別に私は小売業とは何の関係もないんですが、ついスーパー関連の記事は読んでしまいます。
店の特徴はまず「惣菜」のようです。
業界の内外でさいちが注目を集めているのは、様々な点で、大手チェーンなどとは全く異なる経営スタイルを持っているからだ。
その1つが商品構成。通常の食品スーパーは生鮮食品を主力にしているが、さいちの商品構成は総菜の売り上げが全体の55%を占めている。店舗の面積を比べても、通常の食品スーパーが平均で500~600坪もあるのに対し、さいちはその7分の1ほどの大きさしかない。

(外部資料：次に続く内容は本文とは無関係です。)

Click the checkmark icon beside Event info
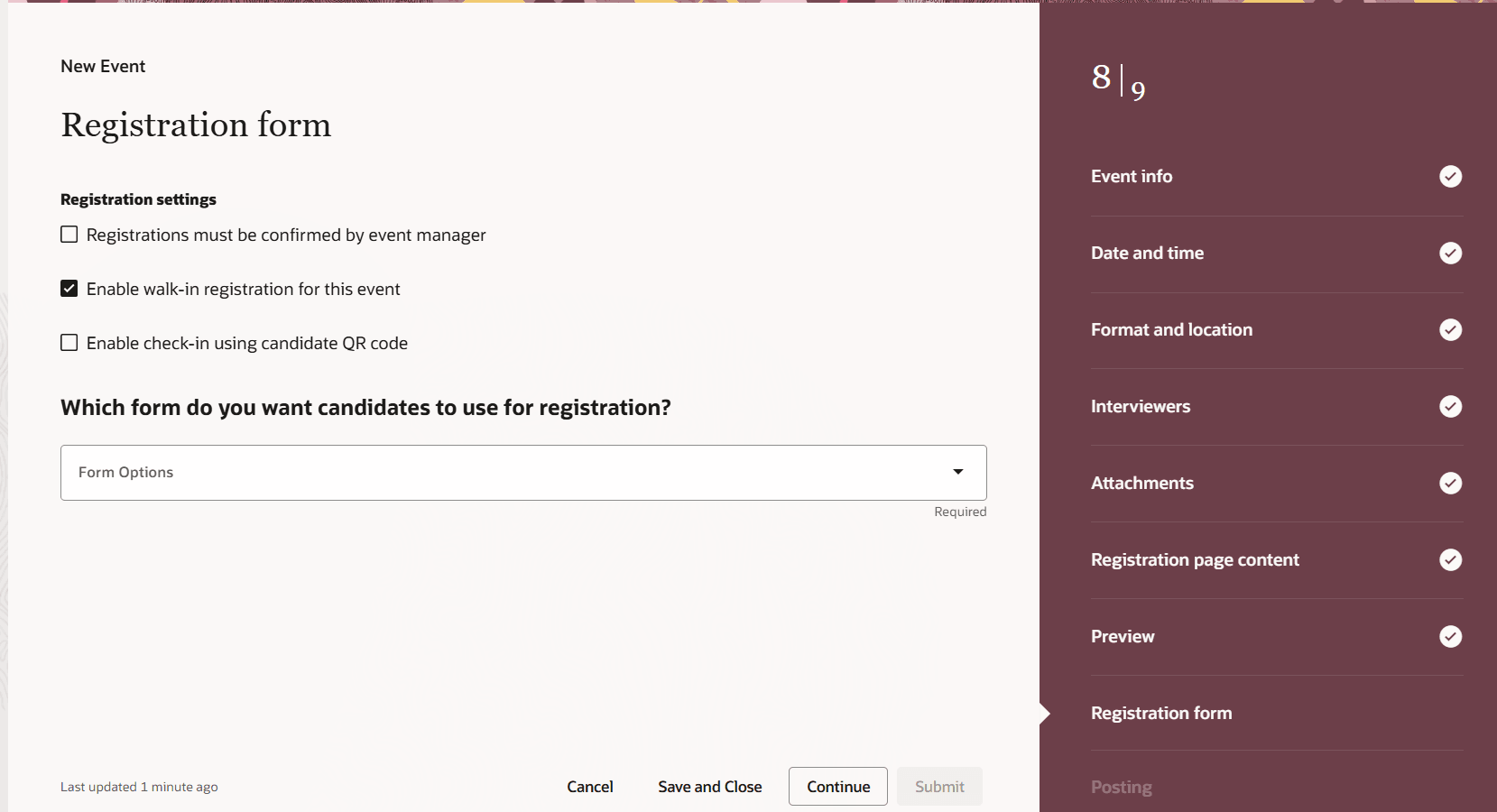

今、スーパーを取り巻く環境は激変している。各地で高齢化が進んだことで、近隣で手軽に買い物ができる店舗のニーズが高まっている。都市部でも小型のスーパーが増えたり、コンビニエンスストアが生鮮食品の扱いを強化して「スーパー化」したりしているのも、消費者のニーズの変化に対応してのものである。
さらに少子化などによる世帯人数の減少や共働き世帯の増加により、自宅で調理する機会が減っている。こうした背景もあって、近年、各スーパーは総菜の売り場を強化してきた。
つまり、小さな店舗で総菜を中心に地道に販売を続けてきたさいちは、結果的に時代を先取りしてきたのだ。
惣菜の歴史は古いようです。
秋保温泉でさいちは100年近くも地元の住民や旅館を相手に日用品や雑貨を売る「佐市商店」として細々と営業してきた。
転機が訪れたのは1979年のことだ。小さな商店から食品スーパー「主婦の店さいち」に業態転換したのである。翌80年には現在の主力商品である手作り総菜の製造と販売を始めた。当時の食品スーパーとしては珍しい試みである。さらに81年には同社オリジナルの看板商品である「秋保おはぎ」の製造も始め、現在のさいちの経営スタイルの骨格ができた。
当時は珍しかったんですね。
また、この路線はその後増えるショッピングセンターの対抗策にもなりました。
さいちのような小さな店が巨大な流通チェーンと正面からぶつかっても勝ち目はほとんどない。店舗は小さく、最新の設備があるわけでもない。大量の商品を仕入れることもできない。同じような売り方をしていれば、さいちのような小さなスーパーはあっという間に低価格競争に巻き込まれてしまう。
そのため、さいちでは当初から意識して価格競争を避けた。佐藤社長は「安売りは売り上げ向上に一時的な効果しかない」と考え、新聞の折り込みチラシなどの広告宣伝は20年以上前にやめた。周辺の競合店の価格動向を気にするようになるので、ほかの店のチラシも見ないようにしている。
チラシも見ないという徹底ぶり。
さいちの思想は主力商品である総菜によく表れている。先ほども書いたように、さいちの主力商品は弁当やおはぎを含めた総菜である。多くの食品スーパーでは、総菜などが店舗全体の売り上げに占める割合は10%程度にすぎない。しかし、さいちでは5割を超えている。どこの食品スーパーでも、総菜コーナーは店舗の端にあるが、さいちでは一番目立つ店舗の中心に総菜のコーナーがある。売り場面積もほかの一般的なスーパーに比べて圧倒的に広く、総菜コーナーだけで売り場全体の約2割を占める。特に全国的に有名になった看板商品のおはぎは総菜コーナーの約3割を占めている。
ただ、価格は高いわけではなく、むしろ安くしています。
総菜は日常生活の中で食べるものである。あまり意識されることはないが、外出時などに食べるハレの日の豪華な料理とは違う。そのため、スーパーの総菜は単においしいだけではだめで、飽きがこないことが重要だ。豪華な料理は一度は買ってくれても、結局、味付けに飽きてしまうことも多い。毎日買ってもらうには、価格も安くなければならない。このことを実現するのは簡単そうに見えるが、それほど簡単なことではない。豪華な料理を作る調理師は世の中にたくさんいるが、日常の家庭料理をおいしく、飽きがこないように作る調理師はあまりいないからだ。
さいちの総菜の大きな特徴はこの「日常性」にある。だから販売されている商品は普段多くの家で食べられているような料理ばかりだ。きんぴらごぼう、野菜や魚の煮物、肉じゃが、ポテトサラダ、卵焼き、漬物…。珍しい商品まったくはない。料理の内容や味付けは地元で長く食べ続けられていて、多くの人がおいしいと感じることにこだわっている。
販売価格は原価の積み上げでは決めない。地域に住む人の所得水準から値ごろと思える価格をつける。だから、食材などの価格が高騰したとしても、販売価格は変えない。原価の積み上げではないので、仕入れ業者や生産者と原材料の仕入れ価格の交渉をすることもないという。
"原価の積み上げでは決めない"となると不都合もありそうですが、それでうまく回っているようです。